Humanity has never faced such a serious collective challenge as climate change.
Net global greenhouse gas (GHG) emissions must be reduced to near zero over the next three decades to give us even a chance to keep temperatures within 2 degrees Celsius of pre-industrial levels. The further we exceed this threshold, the more likely we are to face truly catastrophic scenarios. As the United States has once again joined the Paris Climate Agreement, it is time for the world to tackle these landmark issues again.

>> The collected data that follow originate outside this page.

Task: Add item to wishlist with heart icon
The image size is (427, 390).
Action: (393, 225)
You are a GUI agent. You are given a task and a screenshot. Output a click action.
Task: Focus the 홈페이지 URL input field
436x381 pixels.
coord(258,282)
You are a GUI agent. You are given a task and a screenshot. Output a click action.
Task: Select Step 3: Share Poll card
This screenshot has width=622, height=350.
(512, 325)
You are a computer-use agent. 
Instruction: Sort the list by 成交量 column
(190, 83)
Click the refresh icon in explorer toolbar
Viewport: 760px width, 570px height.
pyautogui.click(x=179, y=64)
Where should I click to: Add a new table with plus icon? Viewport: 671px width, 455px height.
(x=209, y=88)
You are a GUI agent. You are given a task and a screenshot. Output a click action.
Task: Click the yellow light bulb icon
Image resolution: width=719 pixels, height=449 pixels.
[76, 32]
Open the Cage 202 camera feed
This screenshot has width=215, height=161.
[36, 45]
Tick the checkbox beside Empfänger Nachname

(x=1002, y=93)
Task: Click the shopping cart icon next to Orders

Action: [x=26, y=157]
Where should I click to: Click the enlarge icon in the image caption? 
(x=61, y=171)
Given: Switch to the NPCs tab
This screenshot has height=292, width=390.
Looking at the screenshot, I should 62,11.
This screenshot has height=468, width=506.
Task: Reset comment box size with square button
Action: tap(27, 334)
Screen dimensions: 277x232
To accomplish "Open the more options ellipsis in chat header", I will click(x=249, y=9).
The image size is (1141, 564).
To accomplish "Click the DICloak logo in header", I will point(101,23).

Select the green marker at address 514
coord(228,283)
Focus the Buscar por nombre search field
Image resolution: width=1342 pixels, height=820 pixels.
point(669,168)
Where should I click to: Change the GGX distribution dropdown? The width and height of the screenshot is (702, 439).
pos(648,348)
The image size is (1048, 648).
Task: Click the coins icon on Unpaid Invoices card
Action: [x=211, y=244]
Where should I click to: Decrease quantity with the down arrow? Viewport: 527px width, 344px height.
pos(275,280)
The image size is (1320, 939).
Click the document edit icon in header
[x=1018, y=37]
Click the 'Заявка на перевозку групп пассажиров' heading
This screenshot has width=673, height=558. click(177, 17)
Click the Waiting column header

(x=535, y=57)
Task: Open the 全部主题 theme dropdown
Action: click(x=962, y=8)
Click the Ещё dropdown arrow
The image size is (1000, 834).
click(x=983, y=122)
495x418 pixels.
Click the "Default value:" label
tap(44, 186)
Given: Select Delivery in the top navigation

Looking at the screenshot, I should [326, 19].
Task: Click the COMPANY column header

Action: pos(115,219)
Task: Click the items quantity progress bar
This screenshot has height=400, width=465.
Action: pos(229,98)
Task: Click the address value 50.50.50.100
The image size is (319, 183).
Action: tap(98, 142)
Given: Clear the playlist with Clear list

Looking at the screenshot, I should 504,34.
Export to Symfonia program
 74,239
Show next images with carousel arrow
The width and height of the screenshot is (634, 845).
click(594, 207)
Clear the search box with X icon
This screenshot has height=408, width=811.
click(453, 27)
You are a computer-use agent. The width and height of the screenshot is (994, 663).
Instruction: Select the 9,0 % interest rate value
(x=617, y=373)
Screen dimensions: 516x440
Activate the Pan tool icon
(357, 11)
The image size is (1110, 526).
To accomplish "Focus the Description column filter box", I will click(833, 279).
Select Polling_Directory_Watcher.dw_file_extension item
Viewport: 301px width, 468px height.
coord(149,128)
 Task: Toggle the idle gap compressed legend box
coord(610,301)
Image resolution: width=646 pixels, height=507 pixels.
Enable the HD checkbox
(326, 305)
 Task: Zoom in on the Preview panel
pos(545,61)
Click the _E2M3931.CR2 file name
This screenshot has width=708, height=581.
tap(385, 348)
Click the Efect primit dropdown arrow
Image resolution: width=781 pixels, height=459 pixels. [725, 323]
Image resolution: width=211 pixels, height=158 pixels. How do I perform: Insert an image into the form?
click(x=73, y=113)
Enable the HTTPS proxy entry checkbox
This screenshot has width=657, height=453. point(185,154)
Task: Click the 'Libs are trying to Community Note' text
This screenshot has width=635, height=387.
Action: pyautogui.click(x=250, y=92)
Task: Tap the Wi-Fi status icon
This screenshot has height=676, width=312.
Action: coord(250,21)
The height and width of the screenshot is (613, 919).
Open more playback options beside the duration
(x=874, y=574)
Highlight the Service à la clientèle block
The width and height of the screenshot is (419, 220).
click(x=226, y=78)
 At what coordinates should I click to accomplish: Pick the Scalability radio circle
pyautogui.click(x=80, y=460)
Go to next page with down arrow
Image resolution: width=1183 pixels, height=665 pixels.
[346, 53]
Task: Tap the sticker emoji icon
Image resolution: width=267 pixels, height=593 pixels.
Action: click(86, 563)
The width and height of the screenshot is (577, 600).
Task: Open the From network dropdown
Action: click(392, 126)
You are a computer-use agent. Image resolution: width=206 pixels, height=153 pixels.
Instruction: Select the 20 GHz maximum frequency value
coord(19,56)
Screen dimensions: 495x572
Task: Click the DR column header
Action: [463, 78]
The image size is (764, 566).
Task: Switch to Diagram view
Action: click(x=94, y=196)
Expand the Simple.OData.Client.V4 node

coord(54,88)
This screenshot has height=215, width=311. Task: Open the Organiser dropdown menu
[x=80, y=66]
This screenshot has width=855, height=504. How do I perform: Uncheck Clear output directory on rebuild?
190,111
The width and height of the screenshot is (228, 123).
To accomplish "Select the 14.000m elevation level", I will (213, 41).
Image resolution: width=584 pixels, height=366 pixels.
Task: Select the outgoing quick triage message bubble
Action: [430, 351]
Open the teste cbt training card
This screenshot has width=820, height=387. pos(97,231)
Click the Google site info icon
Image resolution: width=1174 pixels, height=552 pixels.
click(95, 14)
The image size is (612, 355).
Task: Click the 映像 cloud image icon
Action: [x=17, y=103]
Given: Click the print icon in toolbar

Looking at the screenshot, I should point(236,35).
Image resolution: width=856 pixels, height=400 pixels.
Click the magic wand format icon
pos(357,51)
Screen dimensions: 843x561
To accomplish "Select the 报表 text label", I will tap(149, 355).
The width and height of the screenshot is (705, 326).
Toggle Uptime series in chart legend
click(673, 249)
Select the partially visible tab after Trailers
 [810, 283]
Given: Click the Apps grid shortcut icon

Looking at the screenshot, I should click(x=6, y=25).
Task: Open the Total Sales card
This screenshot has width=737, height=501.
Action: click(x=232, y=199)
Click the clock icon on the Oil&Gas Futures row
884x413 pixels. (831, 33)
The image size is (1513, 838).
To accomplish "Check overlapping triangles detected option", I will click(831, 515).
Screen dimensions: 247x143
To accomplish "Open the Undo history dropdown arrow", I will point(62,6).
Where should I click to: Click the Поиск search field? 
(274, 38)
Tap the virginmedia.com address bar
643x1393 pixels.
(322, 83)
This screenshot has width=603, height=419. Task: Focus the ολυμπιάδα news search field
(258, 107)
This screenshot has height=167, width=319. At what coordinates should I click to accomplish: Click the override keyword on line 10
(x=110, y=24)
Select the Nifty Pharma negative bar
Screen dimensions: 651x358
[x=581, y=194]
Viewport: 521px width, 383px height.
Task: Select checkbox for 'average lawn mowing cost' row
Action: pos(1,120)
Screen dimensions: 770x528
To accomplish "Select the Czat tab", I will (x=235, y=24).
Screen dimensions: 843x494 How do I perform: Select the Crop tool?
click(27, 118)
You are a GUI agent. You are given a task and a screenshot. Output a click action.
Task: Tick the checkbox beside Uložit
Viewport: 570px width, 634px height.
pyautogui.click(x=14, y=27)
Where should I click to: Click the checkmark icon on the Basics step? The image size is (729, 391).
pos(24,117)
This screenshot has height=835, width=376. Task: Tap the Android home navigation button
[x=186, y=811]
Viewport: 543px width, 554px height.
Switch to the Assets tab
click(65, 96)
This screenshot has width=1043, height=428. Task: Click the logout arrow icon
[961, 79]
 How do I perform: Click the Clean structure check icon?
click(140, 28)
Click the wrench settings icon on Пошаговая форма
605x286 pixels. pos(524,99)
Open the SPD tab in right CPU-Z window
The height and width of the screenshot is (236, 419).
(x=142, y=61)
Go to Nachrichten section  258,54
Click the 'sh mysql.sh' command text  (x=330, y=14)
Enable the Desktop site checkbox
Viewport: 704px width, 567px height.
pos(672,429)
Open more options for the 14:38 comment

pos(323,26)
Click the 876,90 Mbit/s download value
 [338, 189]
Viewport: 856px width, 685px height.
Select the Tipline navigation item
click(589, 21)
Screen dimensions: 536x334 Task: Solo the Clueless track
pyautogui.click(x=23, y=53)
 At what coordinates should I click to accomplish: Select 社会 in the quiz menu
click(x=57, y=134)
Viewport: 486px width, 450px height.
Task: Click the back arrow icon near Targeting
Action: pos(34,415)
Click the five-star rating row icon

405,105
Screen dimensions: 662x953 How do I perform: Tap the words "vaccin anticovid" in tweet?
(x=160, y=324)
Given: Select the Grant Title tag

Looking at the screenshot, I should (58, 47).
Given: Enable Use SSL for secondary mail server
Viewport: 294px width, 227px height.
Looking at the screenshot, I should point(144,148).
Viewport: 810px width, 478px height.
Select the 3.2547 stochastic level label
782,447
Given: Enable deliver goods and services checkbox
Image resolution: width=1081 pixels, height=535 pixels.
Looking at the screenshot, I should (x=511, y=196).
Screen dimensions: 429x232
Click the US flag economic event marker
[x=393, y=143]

Thus, Bill Gates’ voice is a welcome addition to this effort. In his new book Avoiding Climate Disaster: The Solutions We Have and the Breakthroughs We Need, Gates argues that we need to experiment more with new ideas and technological innovation if we are to break this deadlock. But its pursuit of solar geoengineering is a step in the wrong direction because it could undermine the incentives needed to tackle climate change.
The idea behind solar geoengineering is simple: if we can’t limit the amount of greenhouse gases in the atmosphere, perhaps we can block sunlight that generates heat, for example by creating a reflective coating. Volcanic eruptions do this naturally. After the eruption of Mount Pinatubo in the Philippines in 1991, large amounts of sulfuric acid and dust settled in the stratosphere, temporarily reducing the amount of sunlight the Earth received. Over the next three years, temperatures dropped by about 0.5 ° Celsius globally and 0.6 ° Celsius in the northern hemisphere.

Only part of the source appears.